Work begins on new car-free Montague Place in Worthing

Work to transform Montague Place into a more attractive place for shoppers and tourists has begun.

Worthing Borough Council consulted with businesses and residents about its plans to use government funding to pedestrianise the road - cutting traffic pollution and creating a better place for people.

Work has begun on the site after West Sussex County Council gave approval for the road to be permanently closed to traffic.

Montague Place has been closed to traffic since June 2020 so the Council could increase social distancing between visitors in the heart of the town centre following the first lockdown, but this was only agreed as a temporary measure during the pandemic.

Now the current road surface will be raised and decorated so that the whole of Montague Place is level, making it more appealing for visitors and businesses. Extra lighting will be provided and new planters will be installed, as well as parklets - areas of seating surrounded by plants and shrubs - to make the area even more welcoming.
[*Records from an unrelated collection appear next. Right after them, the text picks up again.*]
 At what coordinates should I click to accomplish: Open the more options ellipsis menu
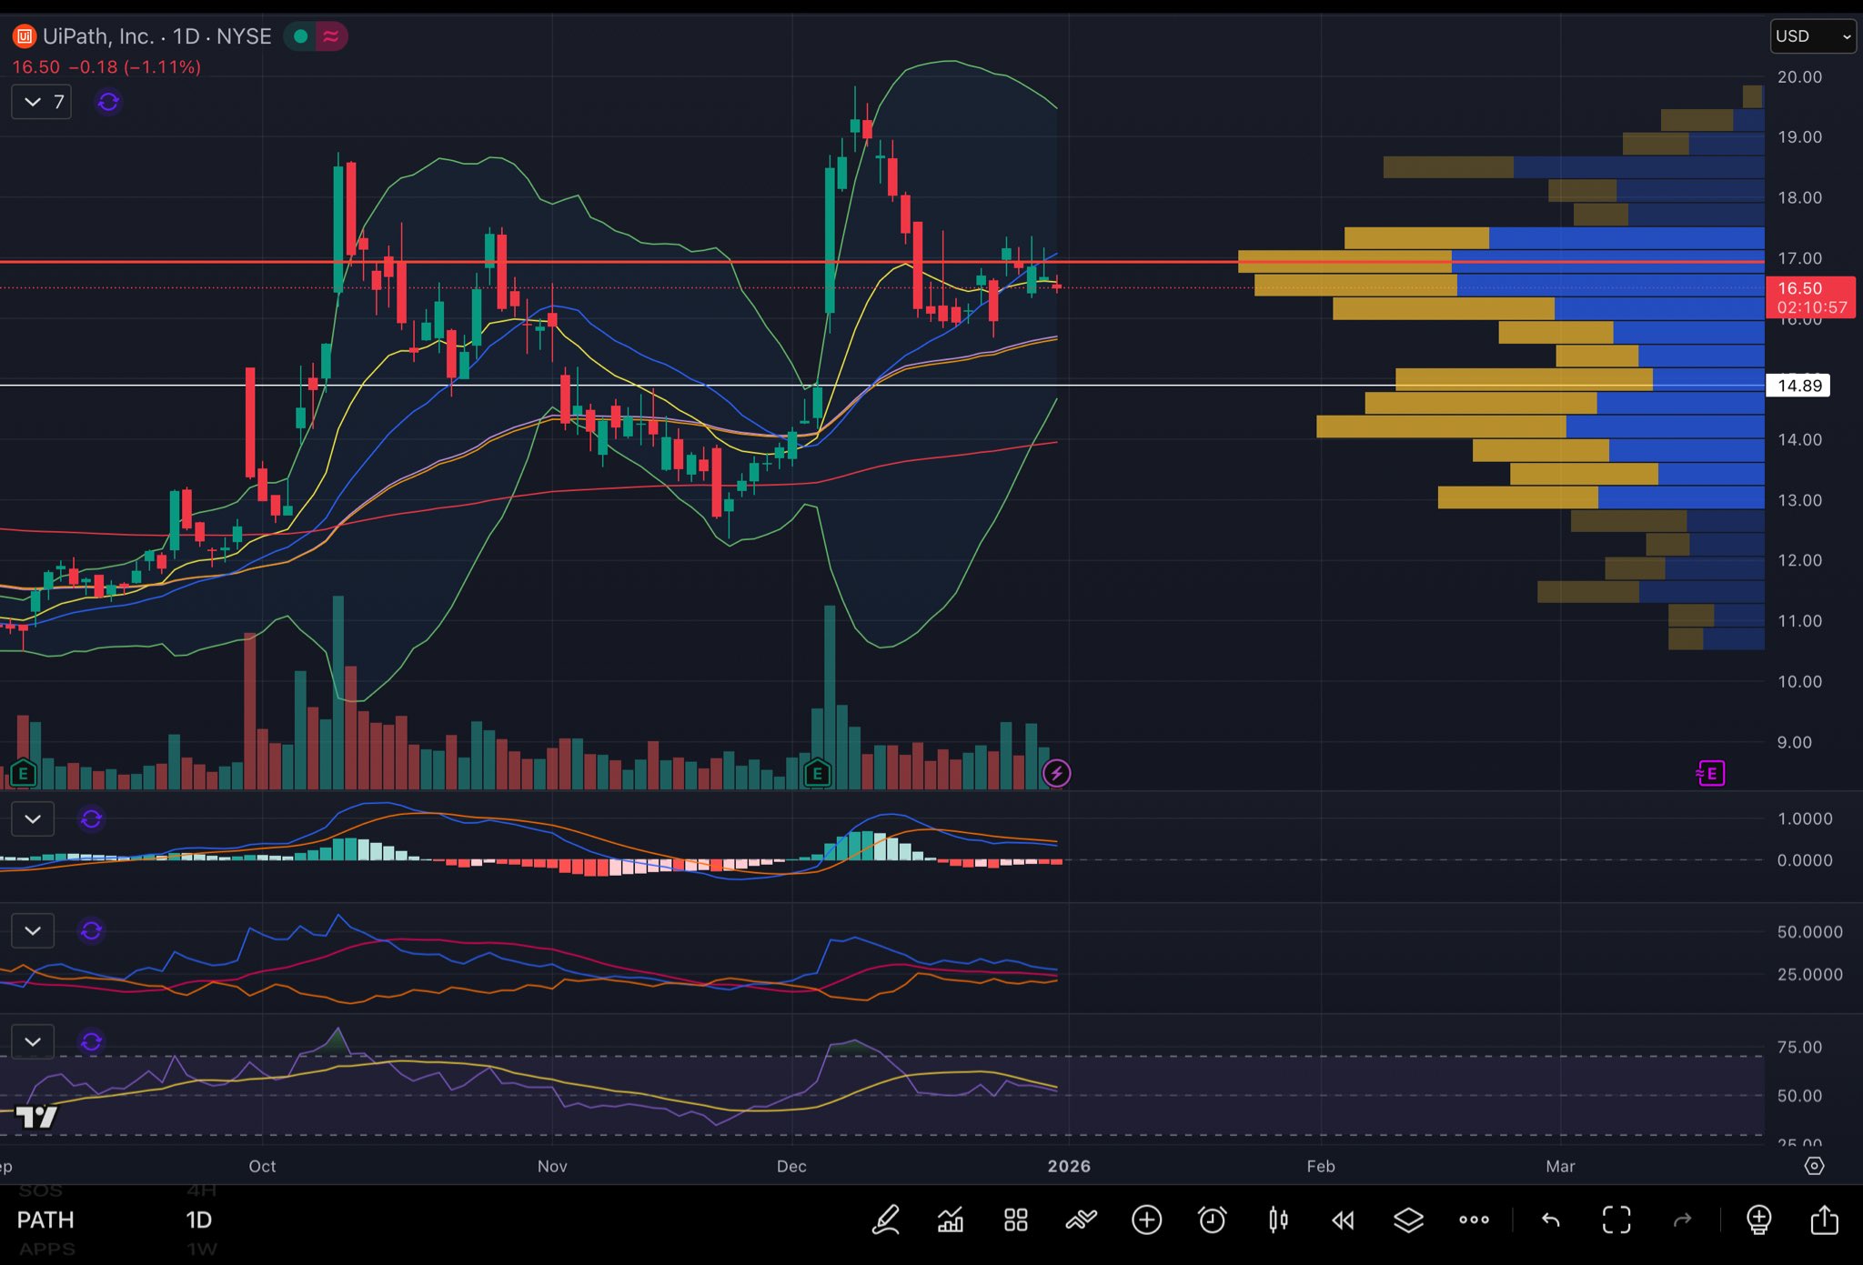pyautogui.click(x=1474, y=1220)
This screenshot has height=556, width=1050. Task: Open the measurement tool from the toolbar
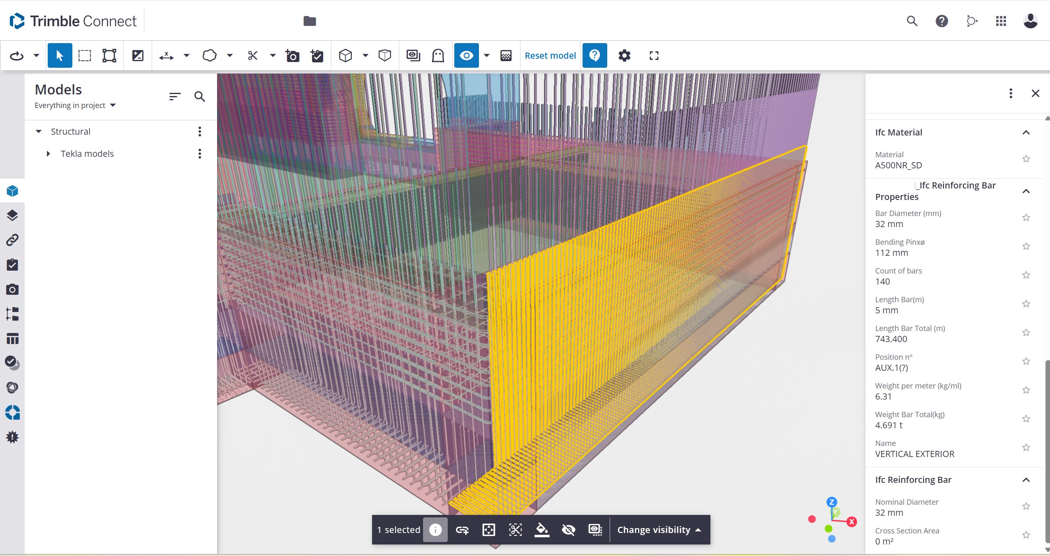click(x=166, y=55)
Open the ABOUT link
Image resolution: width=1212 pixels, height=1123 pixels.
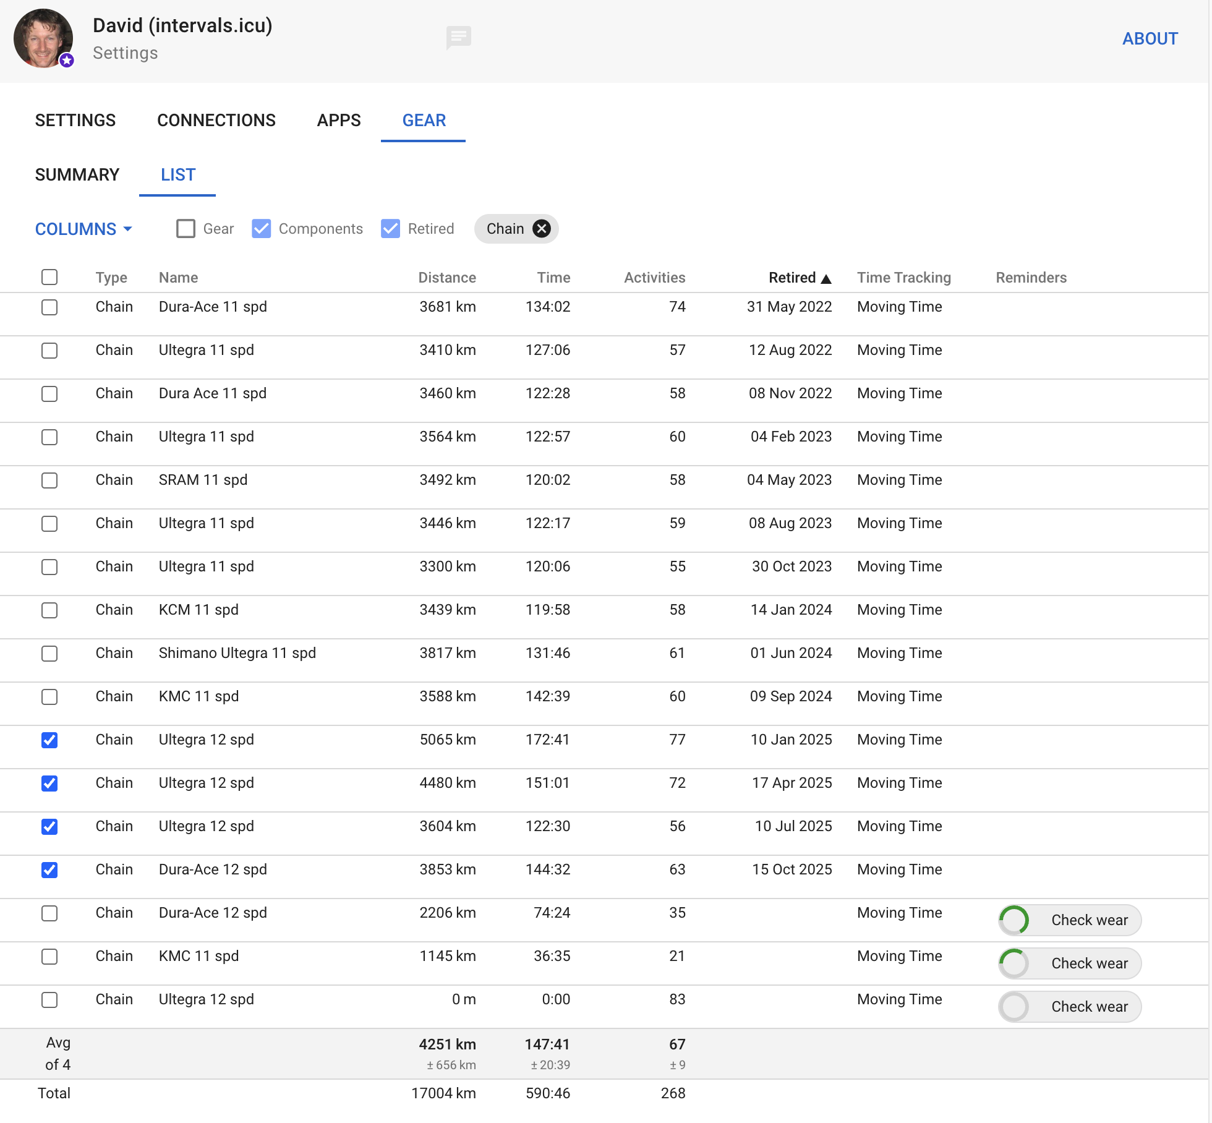click(x=1150, y=39)
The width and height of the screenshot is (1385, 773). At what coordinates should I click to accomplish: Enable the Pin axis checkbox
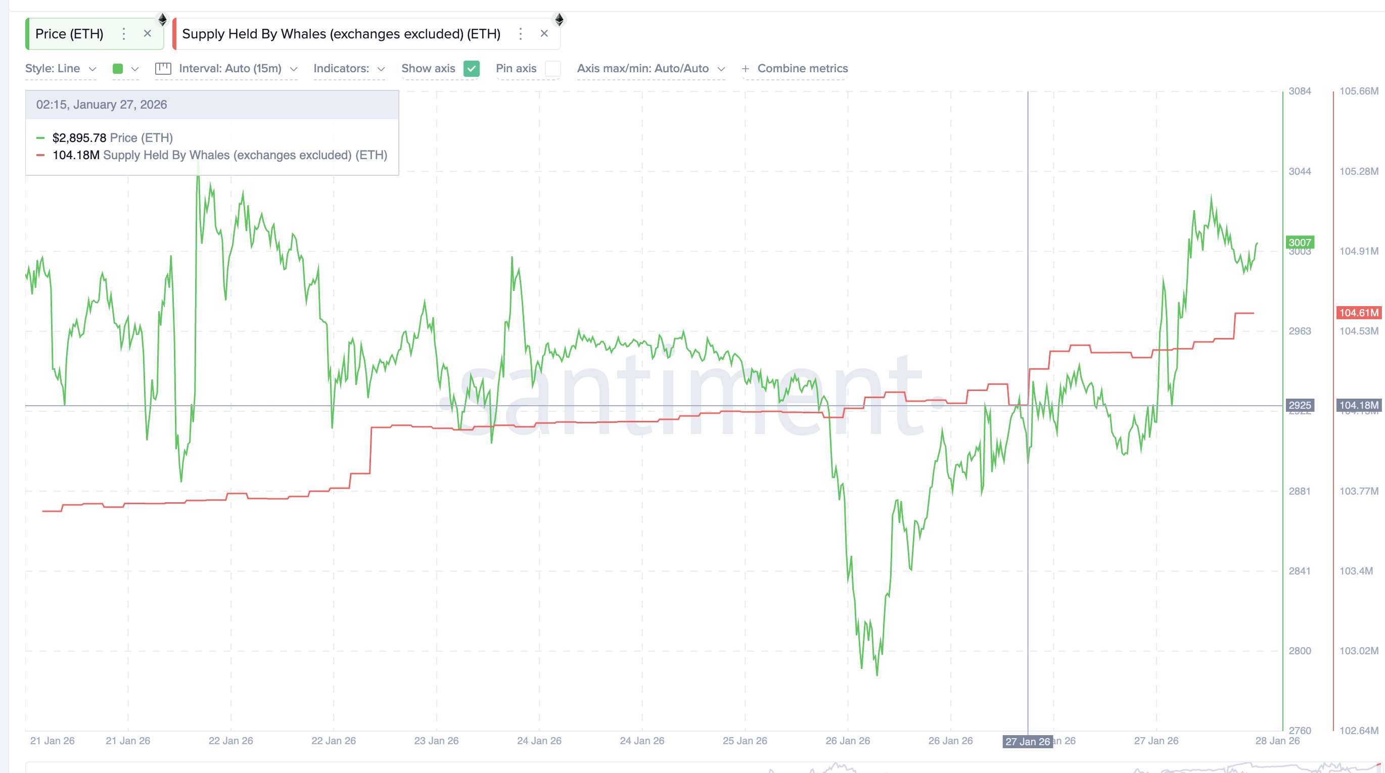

The Council, working with West Sussex County Council, will then ask residents and traders how they would like the area to look in the long-term, before giving the road a complete makeover. Work on giving Montague Place its permanent new look could begin in 2023.

Worthing Borough Council's Executive Member for Regeneration, Cllr Nicky Waight, said:

“The proposed enhancement to Montague Place will make the area more user-friendly to pedestrians and will provide a link between Montague Street and the seafront.

“This will then be a more attractive and green space for residents, visitors and local businesses.”

The disabled parking spaces that were temporarily relocated to Marine Parade outside Marks & Spencer have now been made permanent, whilst new disabled bays have also been installed in the Montague Quarter car park. The loading bays at the seafront end of Montague Place will remain in place for business use.

There could be some slight disruption over the next eight weeks before the road fully reopens to visitors in time for Easter. The work is being paid for using Welcome Back funding, secured from the Department for Levelling Up, Housing and Communities in response to supporting town centres during the pandemic.